12. Chapter 12

12

“ I told you this would happen!” Burke shouted, his eyes blazing with contempt and his field weapon holding steady no more than six inches from the closest elf’s face. “But you morons just don’t wanna listen, do you? Pull down the goddamn wall!”

Rebecca summoned a final burst of speed, darted toward Burke, and grabbed him by one arm and the back of his jacket before hauling him away from the Hakalini’ir line in a single pivoting move. When she released him, Burke staggered across the trampled dirt to regain his balance, fighting to keep a grip on his firearm before he turned back toward her with a furious snarl. And froze.

Rebecca knew what was necessary here. Despite their vastly differing methods and priorities, she understood both opposing forces in a way they didn’t even understand themselves.

That didn’t make it any easier.

Faster than anyone else could think to react, she slid to a halt between them, sliding a few inches farther across loose, upturned earth on her haste, and spread her arms wide.

A flaring burst of dark, swirling mercurial silver crackling with flashes of blinding silver streaks erupted around her in a dazzling display of power. The hissing, sparking crack of it echoed toward the trees.

A bit of her Bloodshadow magic on display, but only to grab everyone’s attention before she bellowed, “ That’s enough !”

It certainly seemed to be.

The shouts cut off abruptly. Furious snarls turned toward her and vanished when they recognized their Roth-Da’al. Firearms jolted in surprise before slowly lowering away from their targets.

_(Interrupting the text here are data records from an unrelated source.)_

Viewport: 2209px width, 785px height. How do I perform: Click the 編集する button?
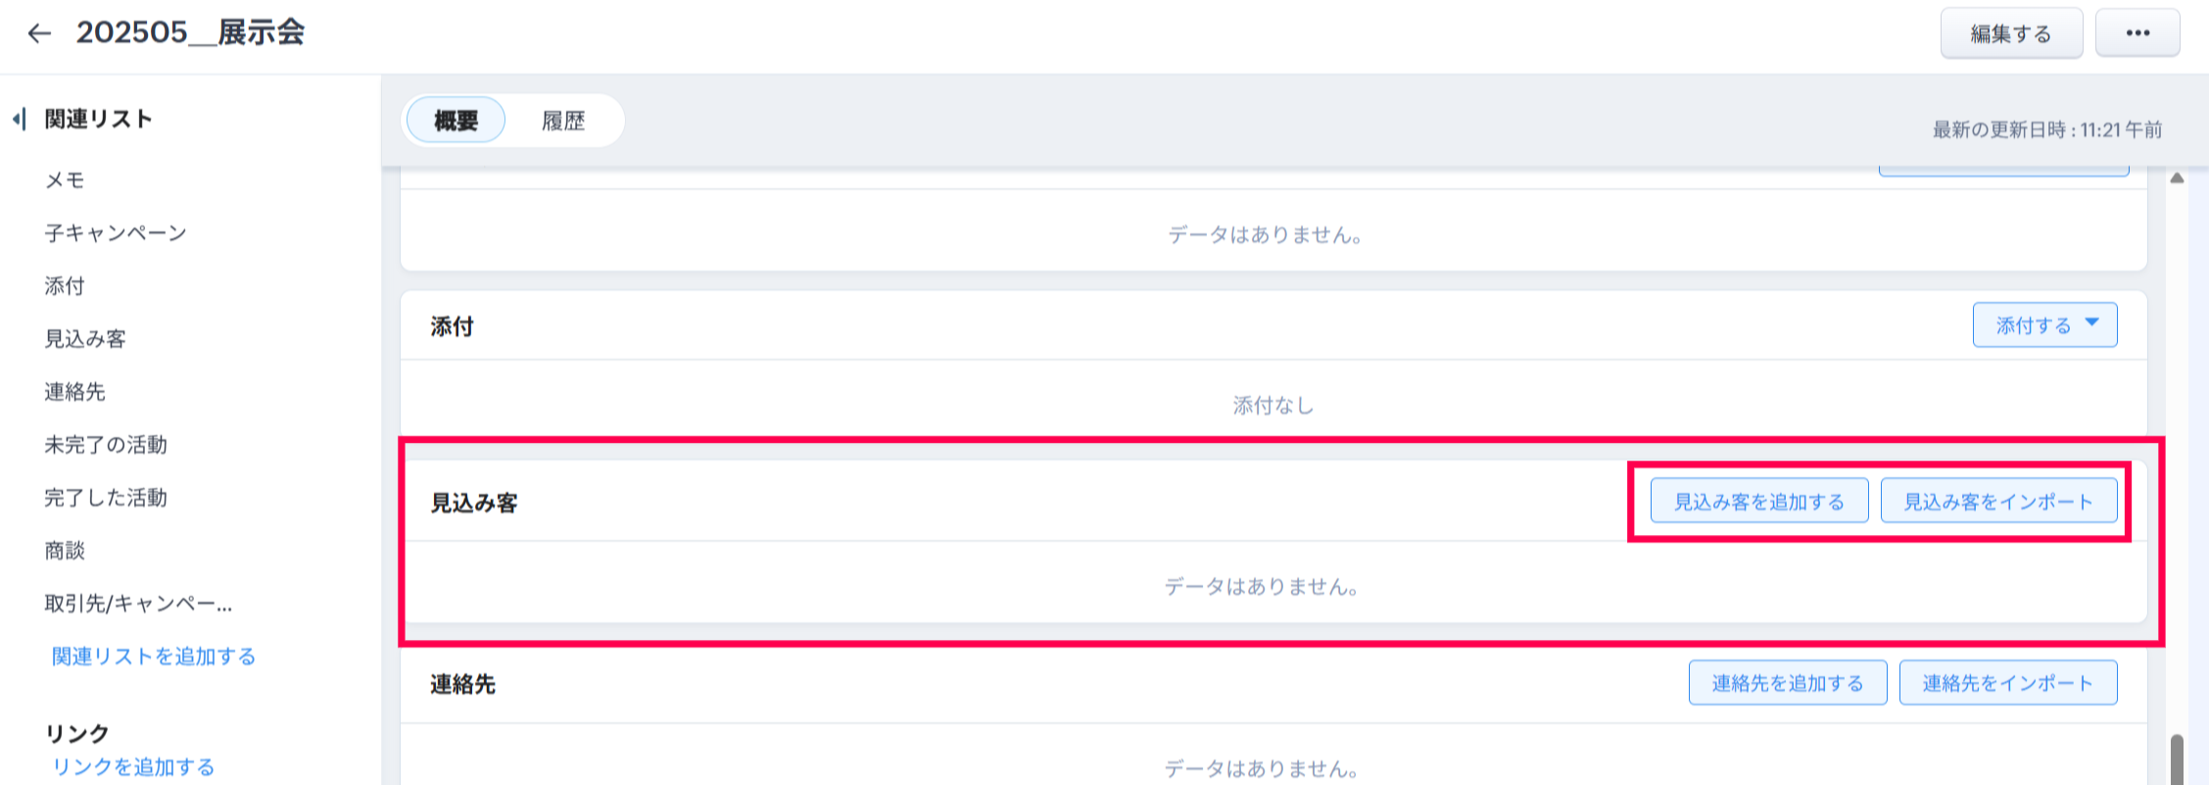(2010, 33)
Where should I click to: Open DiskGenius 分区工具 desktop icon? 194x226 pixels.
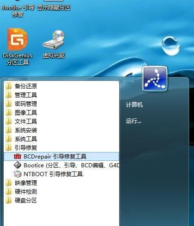(x=18, y=47)
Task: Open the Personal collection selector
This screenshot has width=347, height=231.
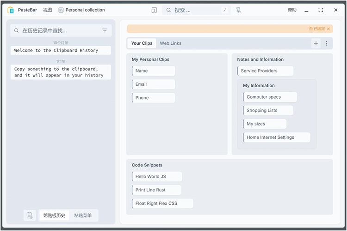Action: pos(81,10)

Once more, everything was silent and still. Rebecca hoped it would be enough, because anything more than this would only further harm the task force she’d been trying this whole time to protect.

But at least she had their attention.

“Everyone stand down!” Her voice rang out with surprising strength across the open land beneath the shimmering dome. “That’s an order!”

Those who hadn’t yet fully lowered their weapons did so now, followed immediately by any Hakalini’ir soldier who hadn’t resumed their original stoic position along the barricade line swiftly lowering spear butts to the ground with heavy thumps in the dirt, or sliding nearly drawn elven blades back into their scabbards with a whisper of elven-crafted steel against pristinely oiled leather.

Rebecca scanned the faces of her operatives who’d momentarily lost themselves to the heat of standing down an enemy and the tension of so many unknowns stacked one on top of the other. Then, she finally let the churning halo of black and dark-silver light sparking with silver flashes fade from around her body until she’d snuffed it out entirely.

After all, it was only meant as a warning. So far, it seemed sufficiently effective.

“This is not why we’re here,” she added, raising her voice to be heard by everyone. It was surprisingly easier to do, out in the open without the benefit of walls around them to amplify the sound. She probably had Rowan’s damn energy dome to thank for it.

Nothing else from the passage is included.